Come sottolineano Jennifer Zerbato e Sharon Lewin, due ricercatrici che hanno commentato sempre su The Lancet HIV il paper di Gupta e colleghi, i 30 mesi passati dal trapianto nel caso di Castillejo sono un periodo “significativamente lungo di aviremia in assenza di terapia antiretrovirale, considerando che il tempo di ritorno della carica virale dopo la sospensione della terapia è normalmente di 2-3 settimane”. Dallo studio guidato da Gupta risulta, inoltre, che il 99% delle cellule immunitarie di Castillejo derivano proprio dalle cellule staminali del donatore di midollo, a conferma del successo del trapianto sia sul piano oncologico che quello virologico.
La strada per una cura?
«Il fatto che si sia passati da uno a due pazienti guariti mi sembra un fatto importante sul piano scientifico», dichiara Giulio Maria Corbelli, vicepresidente di PLUS, la prima associazione italiana di persone LGBT sieropositive e uno dei delegati “a distanza” della CROI di quest’anno. «Sono contento perché è la dimostrazione che nonostante oggi le persone sieropositive possano vivere una vita in salute grazie alla terapia antiretrovirale, la ricerca scientifica non si ferma, ma va avanti».
Il fatto che la ricerca scientifica continui dimostra, secondo Corbelli, come le bufale sul fatto che una cura per l’HIV esisterebbe già, ma viene tenuta nascosta, non abbiano senso. Il London e il Berlin Patient «dimostrano che si continua a studiare perché una cura serve», che non c’è alcun complotto delle multinazionali del farmaco. «Con gli enormi investimenti che servono per sviluppare i farmaci, che senso avrebbe non immetterli sul mercato una volta messi a punto? Le farmaceutiche», domanda retoricamente, «non avrebbe maggiore interesse a vendere la cura per l’HIV per i prossimi 30 o 40 anni?».
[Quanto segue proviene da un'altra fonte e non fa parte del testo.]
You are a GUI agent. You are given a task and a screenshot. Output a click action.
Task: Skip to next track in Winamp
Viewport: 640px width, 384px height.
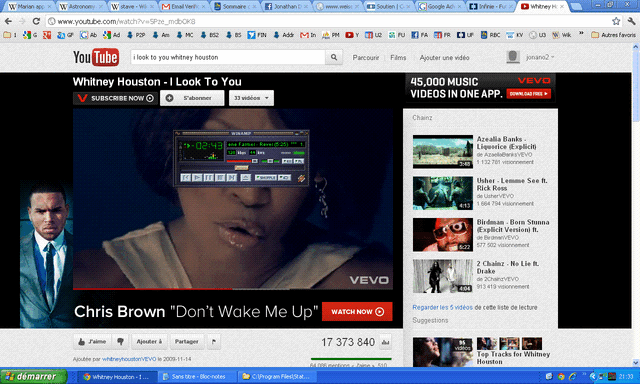click(x=232, y=178)
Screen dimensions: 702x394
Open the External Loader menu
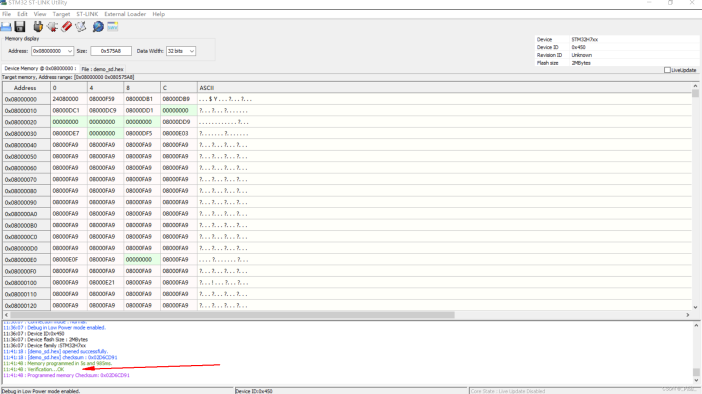point(125,14)
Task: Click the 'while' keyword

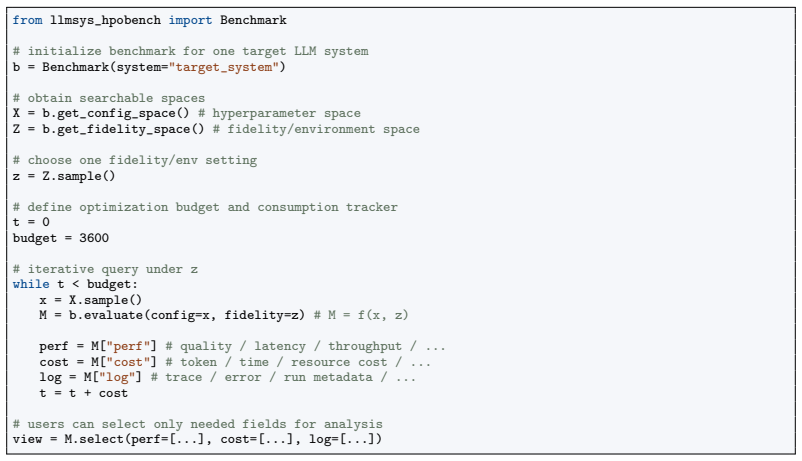Action: [31, 284]
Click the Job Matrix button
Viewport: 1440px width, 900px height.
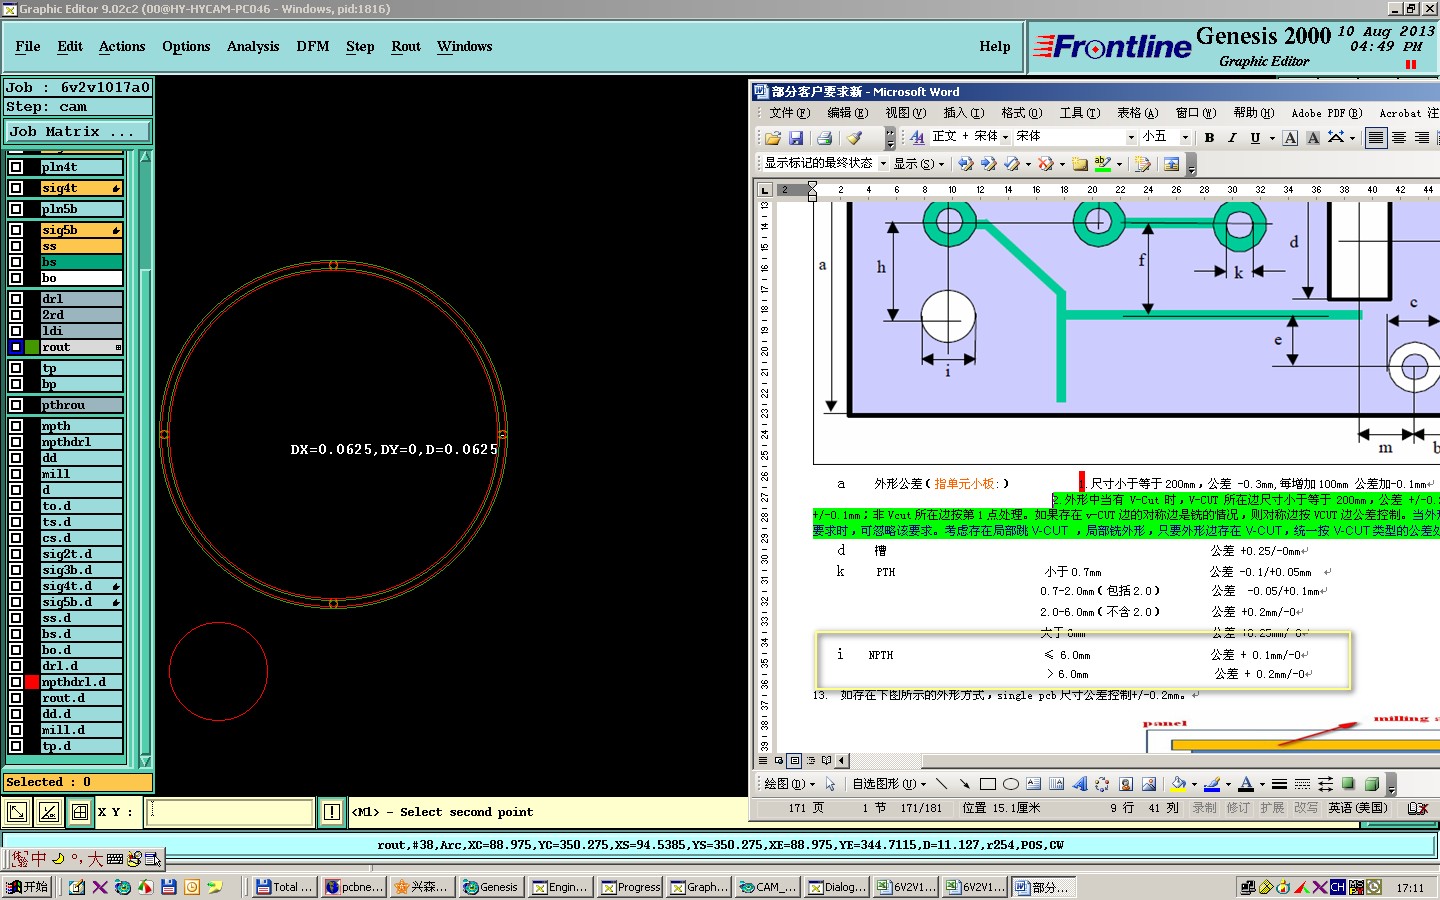click(77, 131)
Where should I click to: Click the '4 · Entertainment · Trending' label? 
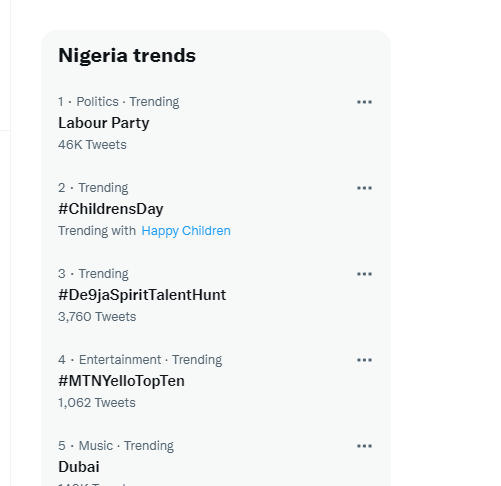point(140,360)
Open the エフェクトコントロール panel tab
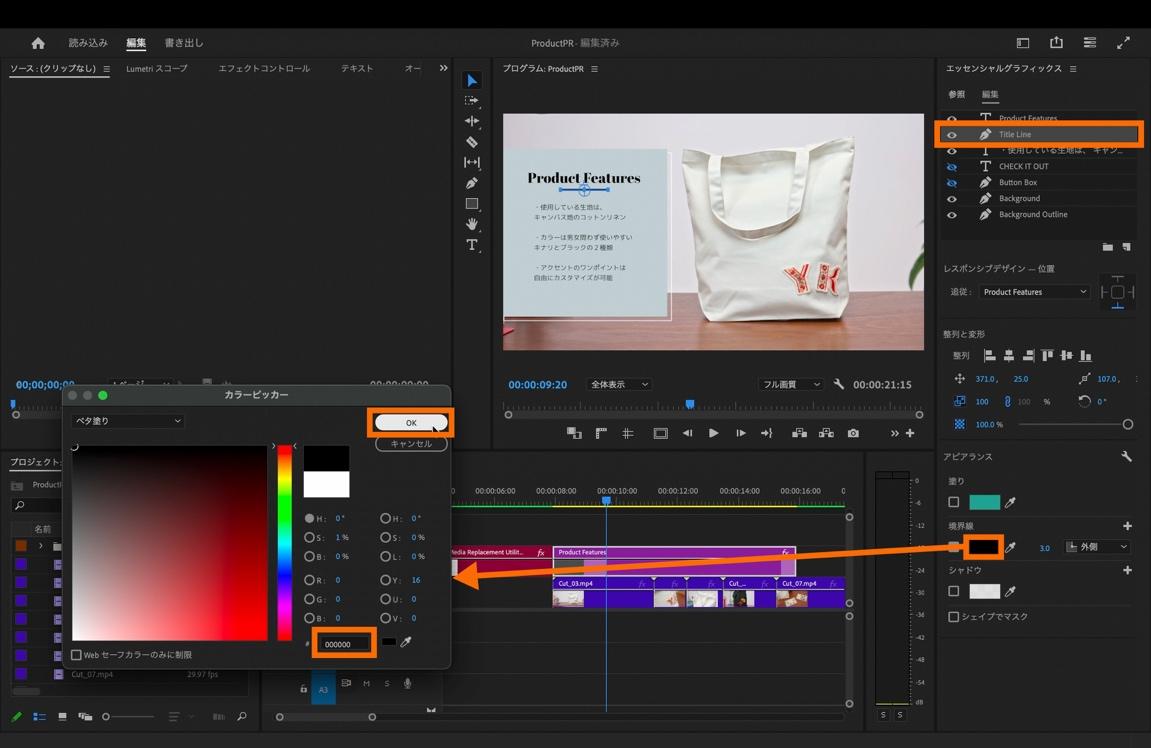The image size is (1151, 748). [x=264, y=69]
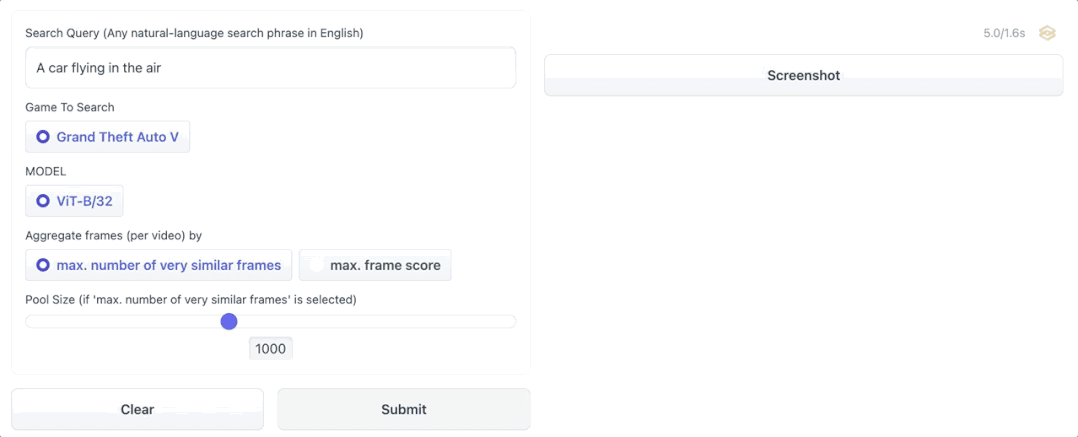Click the Search Query label text
Image resolution: width=1078 pixels, height=437 pixels.
[x=195, y=33]
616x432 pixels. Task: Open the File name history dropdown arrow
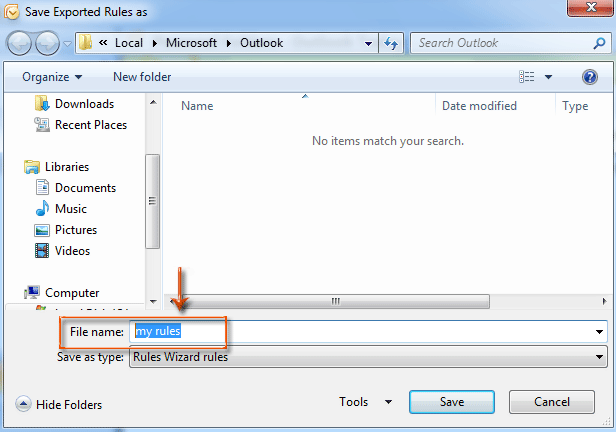(600, 332)
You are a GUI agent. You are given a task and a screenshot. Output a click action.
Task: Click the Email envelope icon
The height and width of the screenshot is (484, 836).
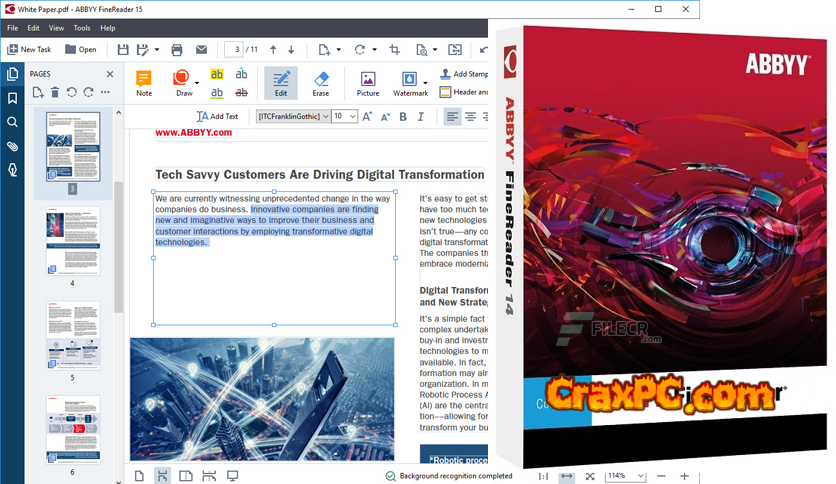[x=201, y=49]
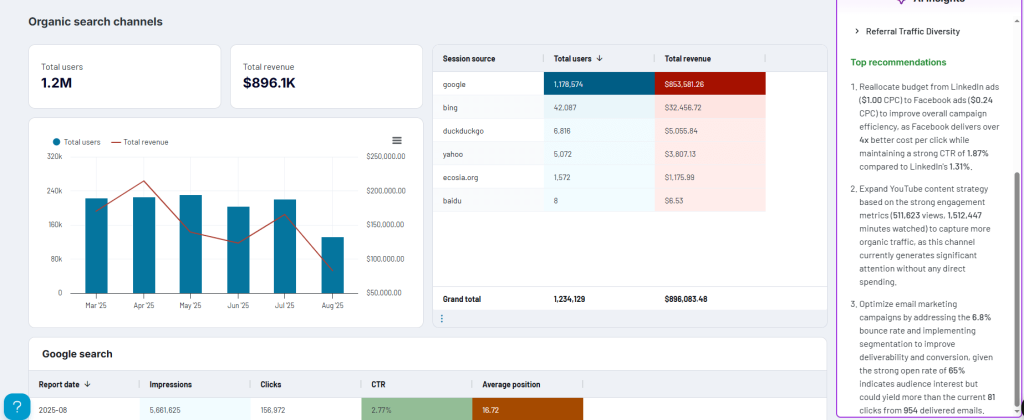Click the Clicks column header
1024x420 pixels.
[x=270, y=384]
Detto che la strada rischiosa del trapianto di midollo non è la soluzione, cosa pensa però chi sta in mezzo alla comunità di persone sieropositive della decisione di Adam Castillejo di rivelare la propria identità? «È bellissimo», dice Corbelli con la voce che tradisce l’emozione, «ed è molto coraggioso, perché l’attenzione mediatica sarà altissima». È già successo con Brown, che «si è messo letteralmente a disposizione della scienza, lo fa per noi tutti». A quel faro di speranza, ora si è aggiunto quello di Castillejo e, insieme, i due pazienti saranno sicuramente monitorati negli anni in tutti gli aspetti della loro salute e del funzionamento dei loro corpi. Una invasione della propria privacy che, lo sperano anche i ricercatori che li hanno curati, possa contribuire a capire sempre meglio come armarsi per sconfiggere l’HIV.